Di Yu, Xu Hai-Yan, Ye Jun-Jie, Li Meng-Da
Department of Ophthalmology, Peking Union Medical College Hospital, Chinese Academy of Medical Sciences, Beijing 100730, China.
Department of Ophthalmology, Beijing Tsinghua Changgung Hospital, School of Clinical Medicine, Tsinghua University, Beijing 102218, China.
Int J Ophthalmol. 2021 Apr 18;14(4):574-581. doi: 10.18240/ijo.2021.04.15. eCollection 2021.
To investigate the clinical manifestations, diagnostic approaches, treatments, and outcomes of intraocular lymphoma.
In this retrospective study, 16 patients (28 eyes) with intraocular lymphoma were recruited in the Department of Ophthalmology, Peking Union Medical College Hospital, from 2004 to 2019. All patients underwent comprehensive ophthalmic examinations. Vitreous specimens of 13 patients were sent for cytopathology examination and other adjunctive diagnostic procedures. Three patients were diagnosed with intraocular lymphoma according to analysis of the histopathological results of systemic lymphoma by one clinician. Twenty-three eyes were treated with intravitreal administration of methotrexate, 4 eyes could not receive ocular treatment due to life-threatening lymphoma, and 1 eye did not require ocular treatment because the fundus lesions regressed after systematic chemotherapy.
In 28 eyes, 25 eyes were diagnosed with vitreoretinal lymphoma, and 3 eyes were diagnosed with ciliary body lymphoma, all of which were non-Hodgkin diffuse large B cell lymphomas. The final visual acuity improved in 15 eyes (54%), remained unchanged in 5 eyes (18%), and decreased in 8 eyes (29%). Anterior segment inflammation disappeared or reduced in 8 and 5 eyes, respectively; and 15 eyes had no anterior segment reaction. Twenty eyes had mild vitreous opacity, 1 eye had mild vitritis, and 7 eyes had pars plana vitrectomy combined with silicone oil tamponade. Fundus lesions disappeared in 9 eyes and were relieved in 5 eyes; 4 eyes showed no changes, and the remaining 10 eyes' fundus were normal.
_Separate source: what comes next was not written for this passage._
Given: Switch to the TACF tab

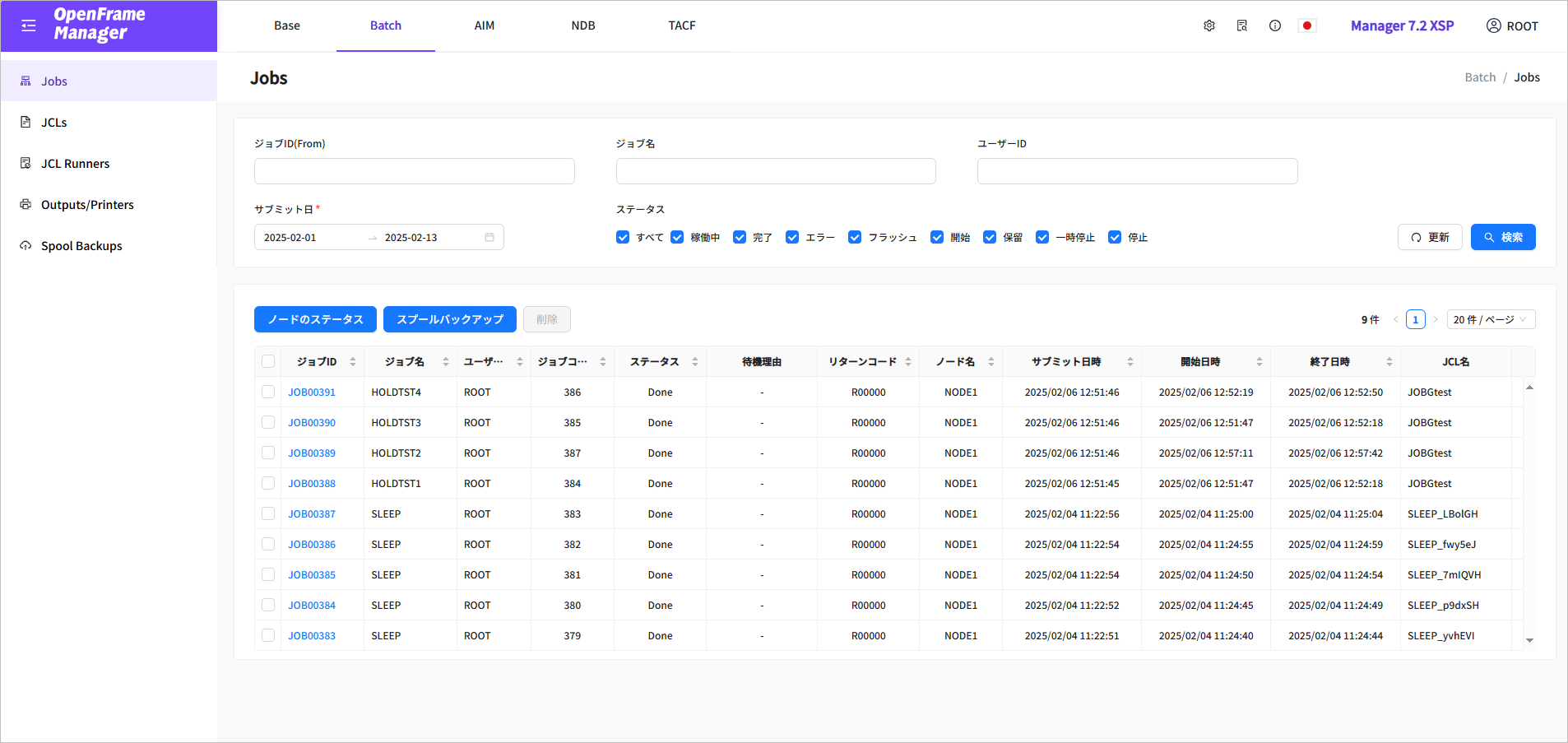Looking at the screenshot, I should [681, 26].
The clinical manifestations of intraocular lymphoma are diverse, and the misdiagnosis rate is high. Cytopathological analysis of vitreous is one of the gold standards for the diagnosis. Immunohistochemistry, gene rearrangement and flow cytometric immunophenotypic analysis can improve the diagnostic rate. Ocular chemotherapy or radiotherapy regimens may preserve visual acuity, and a multidisciplinary team can provide individualized treatment for the patients.
探讨眼内淋巴瘤的临床表现、诊断方法、治疗及预后。
本回顾性研究纳入了2004年至2019年期间在北京协和医院眼科就诊的16例(28只眼)眼内淋巴瘤患者。所有患者均接受了全面的眼科检查。13例患者的玻璃体标本送检进行细胞病理学检查及其他辅助诊断程序。3例患者根据一名临床医生对系统性淋巴瘤组织病理学结果的分析被诊断为眼内淋巴瘤。23只眼接受了玻璃体内注射甲氨蝶呤治疗,4只眼因危及生命的淋巴瘤无法接受眼部治疗,1只眼因系统性化疗后眼底病变消退而无需眼部治疗。
28只眼中,25只眼被诊断为玻璃体视网膜淋巴瘤,3只眼被诊断为睫状体淋巴瘤,均为非霍奇金弥漫性大B细胞淋巴瘤。15只眼(54%)最终视力提高,5只眼(18%)视力不变,8只眼(29%)视力下降。眼前段炎症分别在8只眼和5只眼中消失或减轻;15只眼无眼前段反应。20只眼有轻度玻璃体混浊,1只眼有轻度玻璃体炎,7只眼行玻璃体切割联合硅油填充术。9只眼眼底病变消失,5只眼缓解;4只眼无变化,其余10只眼眼底正常。
眼内淋巴瘤临床表现多样,误诊率高。玻璃体细胞病理学分析是诊断的金标准之一。免疫组织化学、基因重排和流式细胞术免疫表型分析可提高诊断率。眼部化疗或放疗方案可保留视力,多学科团队可为患者提供个体化治疗。